▶ What is being asked
Your answer should consist of every line in the records that holds "favorites".

------ Given information ------

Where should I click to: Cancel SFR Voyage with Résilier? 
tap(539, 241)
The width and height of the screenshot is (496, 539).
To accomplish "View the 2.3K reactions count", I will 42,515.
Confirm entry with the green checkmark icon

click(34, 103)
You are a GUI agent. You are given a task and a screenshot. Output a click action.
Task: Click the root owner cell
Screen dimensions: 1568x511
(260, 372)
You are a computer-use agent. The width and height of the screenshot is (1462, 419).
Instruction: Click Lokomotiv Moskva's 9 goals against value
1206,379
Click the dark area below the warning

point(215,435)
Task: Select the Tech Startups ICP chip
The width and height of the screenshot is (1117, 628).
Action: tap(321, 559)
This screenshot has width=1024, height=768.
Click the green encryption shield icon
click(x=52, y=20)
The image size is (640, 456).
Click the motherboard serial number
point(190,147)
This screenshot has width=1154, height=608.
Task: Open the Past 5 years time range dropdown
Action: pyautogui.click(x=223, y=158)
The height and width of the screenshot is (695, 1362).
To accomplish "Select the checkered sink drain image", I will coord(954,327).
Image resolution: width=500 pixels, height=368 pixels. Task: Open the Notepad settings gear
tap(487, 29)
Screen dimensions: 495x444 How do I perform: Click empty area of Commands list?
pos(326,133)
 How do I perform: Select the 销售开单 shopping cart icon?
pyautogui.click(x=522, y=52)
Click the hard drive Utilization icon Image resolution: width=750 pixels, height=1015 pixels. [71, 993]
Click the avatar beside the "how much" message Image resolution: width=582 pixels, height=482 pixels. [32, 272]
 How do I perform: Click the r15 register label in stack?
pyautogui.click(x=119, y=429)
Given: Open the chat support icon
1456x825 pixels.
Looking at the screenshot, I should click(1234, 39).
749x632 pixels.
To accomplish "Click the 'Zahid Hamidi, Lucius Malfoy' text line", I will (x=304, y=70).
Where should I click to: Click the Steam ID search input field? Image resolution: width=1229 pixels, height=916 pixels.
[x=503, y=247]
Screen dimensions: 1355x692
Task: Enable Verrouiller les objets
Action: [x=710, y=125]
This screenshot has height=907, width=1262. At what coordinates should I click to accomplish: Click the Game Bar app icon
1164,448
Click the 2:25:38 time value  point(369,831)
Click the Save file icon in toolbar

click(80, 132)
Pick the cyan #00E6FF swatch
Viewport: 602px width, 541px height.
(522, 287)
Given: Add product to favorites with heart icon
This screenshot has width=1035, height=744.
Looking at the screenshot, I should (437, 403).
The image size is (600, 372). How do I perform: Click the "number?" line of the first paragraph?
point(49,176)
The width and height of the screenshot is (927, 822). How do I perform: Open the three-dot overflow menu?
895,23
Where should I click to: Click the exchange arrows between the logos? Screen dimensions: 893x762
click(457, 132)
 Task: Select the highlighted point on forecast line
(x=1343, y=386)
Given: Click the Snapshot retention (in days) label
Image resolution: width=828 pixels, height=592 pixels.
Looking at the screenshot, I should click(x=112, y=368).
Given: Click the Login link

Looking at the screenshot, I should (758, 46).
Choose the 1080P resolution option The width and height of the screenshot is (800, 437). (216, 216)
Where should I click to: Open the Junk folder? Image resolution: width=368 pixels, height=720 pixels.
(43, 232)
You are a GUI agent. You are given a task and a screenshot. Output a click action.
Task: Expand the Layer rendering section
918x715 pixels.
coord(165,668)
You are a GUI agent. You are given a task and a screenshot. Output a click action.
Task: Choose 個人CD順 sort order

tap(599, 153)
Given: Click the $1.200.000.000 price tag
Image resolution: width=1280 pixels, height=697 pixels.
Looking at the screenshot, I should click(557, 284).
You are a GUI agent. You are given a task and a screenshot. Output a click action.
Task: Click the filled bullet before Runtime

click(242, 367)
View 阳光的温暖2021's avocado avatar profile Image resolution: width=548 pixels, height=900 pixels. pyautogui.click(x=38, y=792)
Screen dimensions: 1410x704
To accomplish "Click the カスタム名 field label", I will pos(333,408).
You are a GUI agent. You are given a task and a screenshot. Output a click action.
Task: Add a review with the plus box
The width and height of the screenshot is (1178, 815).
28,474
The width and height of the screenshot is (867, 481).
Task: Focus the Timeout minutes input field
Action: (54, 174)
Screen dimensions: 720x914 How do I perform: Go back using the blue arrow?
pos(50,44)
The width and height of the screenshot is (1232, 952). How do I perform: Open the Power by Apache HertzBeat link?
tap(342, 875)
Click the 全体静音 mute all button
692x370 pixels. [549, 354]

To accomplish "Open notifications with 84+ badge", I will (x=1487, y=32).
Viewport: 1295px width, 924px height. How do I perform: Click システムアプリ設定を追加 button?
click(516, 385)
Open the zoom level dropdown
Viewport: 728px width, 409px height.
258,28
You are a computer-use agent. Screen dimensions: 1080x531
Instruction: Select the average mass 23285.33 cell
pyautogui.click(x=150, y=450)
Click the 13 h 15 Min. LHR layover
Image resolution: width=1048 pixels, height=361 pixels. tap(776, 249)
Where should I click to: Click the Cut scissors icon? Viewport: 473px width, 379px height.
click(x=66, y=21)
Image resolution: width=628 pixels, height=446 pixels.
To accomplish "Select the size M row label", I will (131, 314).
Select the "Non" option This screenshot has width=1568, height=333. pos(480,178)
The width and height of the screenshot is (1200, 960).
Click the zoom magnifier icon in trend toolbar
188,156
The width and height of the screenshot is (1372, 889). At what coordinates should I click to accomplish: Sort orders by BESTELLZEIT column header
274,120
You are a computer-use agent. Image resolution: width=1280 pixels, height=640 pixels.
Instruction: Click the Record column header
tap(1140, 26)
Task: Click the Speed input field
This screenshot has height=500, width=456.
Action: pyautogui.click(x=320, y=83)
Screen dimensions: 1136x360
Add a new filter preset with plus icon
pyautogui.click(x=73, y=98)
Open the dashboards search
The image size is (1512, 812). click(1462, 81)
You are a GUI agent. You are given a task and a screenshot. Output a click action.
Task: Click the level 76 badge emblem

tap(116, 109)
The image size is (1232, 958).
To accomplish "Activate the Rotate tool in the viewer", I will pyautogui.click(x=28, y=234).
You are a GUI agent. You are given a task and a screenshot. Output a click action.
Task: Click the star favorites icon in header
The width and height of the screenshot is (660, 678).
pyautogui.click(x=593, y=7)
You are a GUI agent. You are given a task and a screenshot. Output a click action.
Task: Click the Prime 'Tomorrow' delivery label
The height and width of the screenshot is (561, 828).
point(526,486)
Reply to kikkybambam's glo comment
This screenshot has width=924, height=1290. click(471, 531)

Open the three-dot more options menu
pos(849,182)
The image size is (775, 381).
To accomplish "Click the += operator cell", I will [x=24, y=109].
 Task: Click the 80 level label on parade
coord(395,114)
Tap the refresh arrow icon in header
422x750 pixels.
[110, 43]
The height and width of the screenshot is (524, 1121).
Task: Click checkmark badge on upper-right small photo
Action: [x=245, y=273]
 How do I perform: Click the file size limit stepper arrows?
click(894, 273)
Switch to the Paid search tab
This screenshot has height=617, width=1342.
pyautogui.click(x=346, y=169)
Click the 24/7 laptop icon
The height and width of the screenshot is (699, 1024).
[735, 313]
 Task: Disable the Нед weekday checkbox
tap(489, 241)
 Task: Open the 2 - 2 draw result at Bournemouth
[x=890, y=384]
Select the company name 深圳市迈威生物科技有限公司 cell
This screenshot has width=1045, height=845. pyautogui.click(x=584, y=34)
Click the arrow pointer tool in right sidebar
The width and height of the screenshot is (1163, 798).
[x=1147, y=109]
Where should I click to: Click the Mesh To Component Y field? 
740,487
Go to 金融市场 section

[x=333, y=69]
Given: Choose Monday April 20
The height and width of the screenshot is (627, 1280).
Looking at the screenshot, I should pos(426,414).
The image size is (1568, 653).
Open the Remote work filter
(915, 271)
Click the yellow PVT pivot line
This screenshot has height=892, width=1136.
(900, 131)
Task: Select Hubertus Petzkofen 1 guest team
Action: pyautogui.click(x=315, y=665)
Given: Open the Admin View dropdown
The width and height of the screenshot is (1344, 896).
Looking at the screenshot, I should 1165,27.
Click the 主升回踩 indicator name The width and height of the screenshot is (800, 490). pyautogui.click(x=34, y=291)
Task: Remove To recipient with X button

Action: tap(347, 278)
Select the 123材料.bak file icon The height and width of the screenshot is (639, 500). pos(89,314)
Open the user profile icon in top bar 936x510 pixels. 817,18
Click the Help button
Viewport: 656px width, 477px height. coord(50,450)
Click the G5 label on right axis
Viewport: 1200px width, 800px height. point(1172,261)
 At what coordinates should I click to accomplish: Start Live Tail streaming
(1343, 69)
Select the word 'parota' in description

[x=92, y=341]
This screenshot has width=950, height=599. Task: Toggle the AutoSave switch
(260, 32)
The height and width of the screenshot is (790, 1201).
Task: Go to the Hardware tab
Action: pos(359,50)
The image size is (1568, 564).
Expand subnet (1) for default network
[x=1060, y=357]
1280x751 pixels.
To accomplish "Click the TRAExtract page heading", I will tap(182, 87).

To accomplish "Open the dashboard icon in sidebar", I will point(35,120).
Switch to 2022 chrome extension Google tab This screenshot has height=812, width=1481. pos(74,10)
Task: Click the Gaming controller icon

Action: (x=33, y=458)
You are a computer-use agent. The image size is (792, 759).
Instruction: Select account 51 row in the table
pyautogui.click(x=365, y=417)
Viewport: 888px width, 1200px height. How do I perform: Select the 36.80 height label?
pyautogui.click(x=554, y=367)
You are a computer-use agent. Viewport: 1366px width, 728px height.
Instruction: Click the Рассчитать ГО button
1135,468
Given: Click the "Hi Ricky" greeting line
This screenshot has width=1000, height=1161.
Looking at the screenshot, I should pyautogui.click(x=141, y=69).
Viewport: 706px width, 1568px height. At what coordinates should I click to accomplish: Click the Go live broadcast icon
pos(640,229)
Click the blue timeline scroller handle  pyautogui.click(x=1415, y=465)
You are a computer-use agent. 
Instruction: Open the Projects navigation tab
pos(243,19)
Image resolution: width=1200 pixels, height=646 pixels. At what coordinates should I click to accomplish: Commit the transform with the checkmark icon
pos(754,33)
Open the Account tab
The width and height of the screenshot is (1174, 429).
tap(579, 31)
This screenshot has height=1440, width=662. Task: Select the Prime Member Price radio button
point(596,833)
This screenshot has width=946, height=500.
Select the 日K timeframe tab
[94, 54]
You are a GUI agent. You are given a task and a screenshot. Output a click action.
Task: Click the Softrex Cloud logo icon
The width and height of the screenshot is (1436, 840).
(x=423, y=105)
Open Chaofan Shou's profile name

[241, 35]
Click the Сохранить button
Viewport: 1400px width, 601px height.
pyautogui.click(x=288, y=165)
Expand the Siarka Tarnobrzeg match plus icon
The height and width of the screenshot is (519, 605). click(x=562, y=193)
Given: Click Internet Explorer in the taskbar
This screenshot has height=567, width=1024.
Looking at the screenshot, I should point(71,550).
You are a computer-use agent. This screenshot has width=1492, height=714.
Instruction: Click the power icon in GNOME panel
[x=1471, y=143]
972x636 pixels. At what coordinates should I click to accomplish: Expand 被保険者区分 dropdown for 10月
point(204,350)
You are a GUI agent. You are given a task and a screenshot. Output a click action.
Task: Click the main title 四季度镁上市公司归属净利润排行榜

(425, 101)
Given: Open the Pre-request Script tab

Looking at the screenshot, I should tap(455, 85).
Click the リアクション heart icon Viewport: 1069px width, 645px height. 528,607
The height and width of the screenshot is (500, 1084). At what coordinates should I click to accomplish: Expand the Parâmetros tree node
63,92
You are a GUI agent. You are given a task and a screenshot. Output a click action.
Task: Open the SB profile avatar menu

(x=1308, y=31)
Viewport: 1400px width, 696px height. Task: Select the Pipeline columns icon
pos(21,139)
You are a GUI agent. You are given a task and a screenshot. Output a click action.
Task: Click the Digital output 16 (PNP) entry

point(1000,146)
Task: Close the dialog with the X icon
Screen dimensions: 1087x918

------

▶ Reply
Given: Add product to favorites with heart icon
Task: Click the star favorites icon in header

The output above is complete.